The AG’s investigation revealed that Patel allegedly instituted a formal policy of not accepting MassHealth payment for substance use treatment services, and instead charged MassHealth patients $75 weekly or $125 bi-weekly for Suboxone.
Investigators determined that between December 2014 and August 2016, Patel solicited and received more than $15,000 in payments from MassHealth members for services that were covered by MassHealth. The investigation revealed that Patel “double dipped” by submitting more than $12,000 in claims for reimbursement from MassHealth for the same treatment services that MassHealth members had already directly paid Patel for in cash.
The AG’s Office alleges that MassHealth members unable to pay Patel’s excess charges were turned away from his clinic and did not receive necessary substance use treatment from Patel.
The investigation also exposed Patel’s upcoding scheme related to Vivitrol.
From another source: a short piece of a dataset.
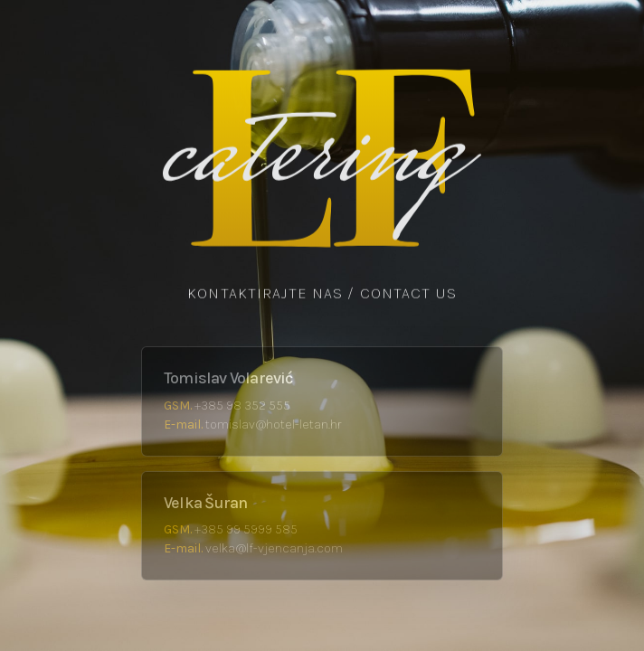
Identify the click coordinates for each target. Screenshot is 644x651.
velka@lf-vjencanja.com (274, 548)
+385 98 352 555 (242, 405)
Patel allegedly submitted Vivitrol reimbursement claims at a higher rate than permitted by improperly coding Vivitrol as chemotherapy, causing MassHealth to overpay Patel more than $10,000.
All of these charges are allegations and the defendant is presumed innocent until proven guilty.
This case is being prosecuted by Assistant Attorney General Gregory Matthews and was investigated by Investigator Steven Pfister, both of AG Healey’s Medicaid Fraud Division, with assistance from MassHealth.